As such, one approach a practitioner could employ involves comparing the correspondence between obtained PEAK-IA and PEAK-PA scores. Given the strong predictive validity of the PEAK-PA, strong correspondence between parent ratings on PEAK-IA and obtained scores from PEAK-PA could lend to greater confidence in determining module placement based on PEAK-IA outcomes. The use of the multiple sources of data across PEAK-IA and PEAK-PA also would allow practitioners the ability to scrutinize performance across operant classes to determine what, if any, items require direct testing. For example, the PEAK-DT module contains seven total programs from the imitation operant class. From these seven, all except two (2B and 4E) are included on the PEAK-PA. If a client demonstrates the five imitation skills included on the PEAK-PA, coupled with a strong correspondence between all PEAK-IA and PEAK-PA items, the behavior analyst could confidently count 2B and 4E as mastered, if rated a “yes” on PEAK-IA, and then not include 2B and 4E in direct testing. This model of assessment using PEAK warrants further research, as it might offer an effective and efficient method to conduct meaningful behavioral assessments in a managed-care practice.

Though promising, the current study is limited by a number of factors. First, the sample size employed in this comparison was small when compared to similar lines of research. Given that the sample came from the same clinic, randomized sampling was not implemented, and there were no control group comparisons made. Similar to other research on PEAK, however, the results of this study suggest that the sample size was sufficient to produce reliable results, and statistical significance was demonstrated (Dixon et al., 2014a). Future research may conduct a power analysis at the onset of the study to determine the appropriate sample size to avoid a Type II statistical error (i.e., failing to detect a true difference when one exists), especially given we did not find a significant difference between the scores produced by either method. Despite this, however, and in order to drive replication and broader acceptance of behavior analysis by the overall scientific community, future research should include larger sample sizes with more traditional group statistical analysis methods. Another limitation is that a large portion of the sample scored 32 or higher on both assessments, which limits the generality of these findings to children with autism who obtain lower scores on the assessments. Perhaps even more importantly, however, these results are limited by a lack of treatment data showing that assessment outcomes lead to meaningful changes in behavior when exposed to behavior-analytic methods based on assessment data gathered in a manner as described previously.

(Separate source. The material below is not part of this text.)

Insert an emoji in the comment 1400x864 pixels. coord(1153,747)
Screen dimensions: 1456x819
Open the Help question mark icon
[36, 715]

The current study only assessed parent ratings on the PEAK-IA. Future research should evaluate the correspondence between PEAK-IA and PEAK-PA when different raters, such as teachers or staff, complete the PEAK-IA. Additionally, similar studies are needed to determine the correspondence and predictive validity of the PEAK-IA and PEAK-PA across the other three modules (PEAK-G, PEAK-E, PEAK-T). Additionally, more investigation is needed relating to the number of disagreements between PEAK-IA and PEAK-PA. In this study, higher PEAK scores tended to involve more disagreements. Also, the weakest correspondence between methods was found on the fourth, and most complex, factor in the PEAK-DT module (i.e., VMS). It is currently unknown what contributes to this lower correspondence between higher PEAK scores and scores on the VMS factor.

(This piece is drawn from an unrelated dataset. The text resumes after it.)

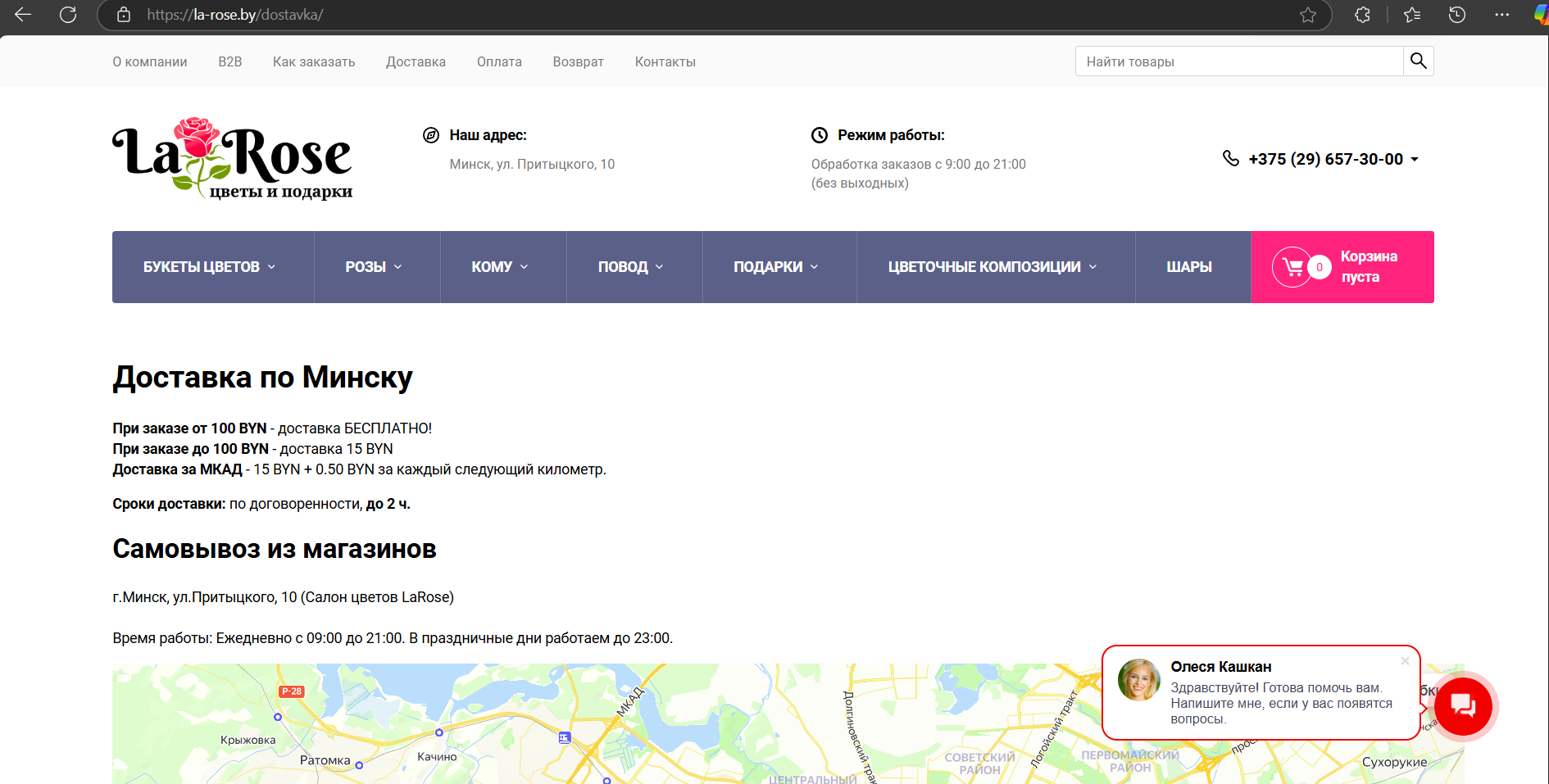Click the phone handset icon
The width and height of the screenshot is (1549, 784).
(x=1230, y=159)
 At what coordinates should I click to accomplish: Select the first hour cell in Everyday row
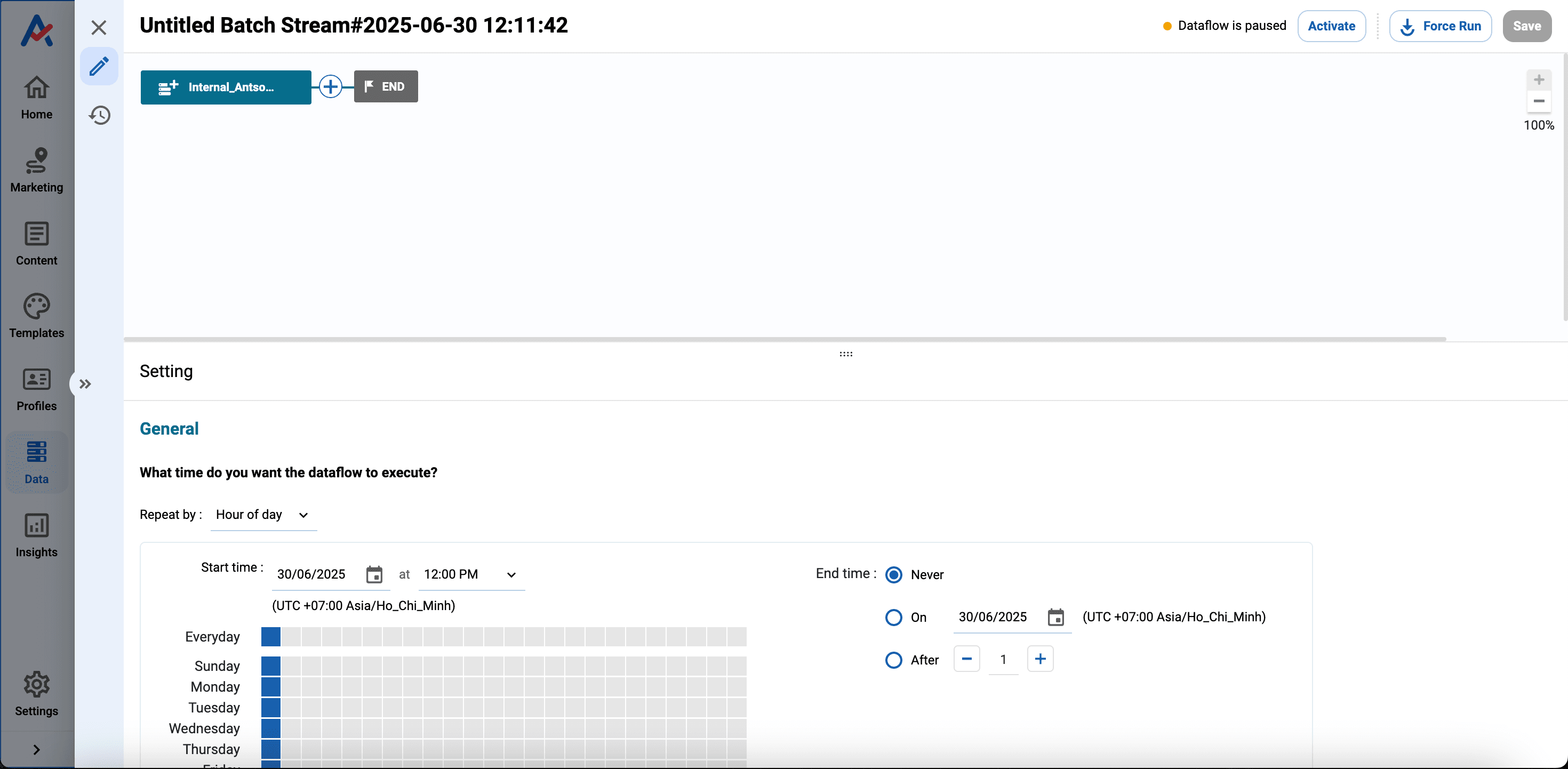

In all, this study offers a promising initial inquiry into the use of multiple sources of data to determine a client’s placement within the PEAK-DT module. Behavior analysts should constantly seek out the most effective and efficient ways to assess complex behavioral repertoires in hopes of producing improved treatment outcomes (Dixon et al., 2017). Practicing behavior analysts could help contribute through a willingness to collect data in a similar manner as described here and disseminating results whenever possible. This study also offers further support for the PEAK Relational Training System as a viable and practical tool for behavior analysts across a number of settings.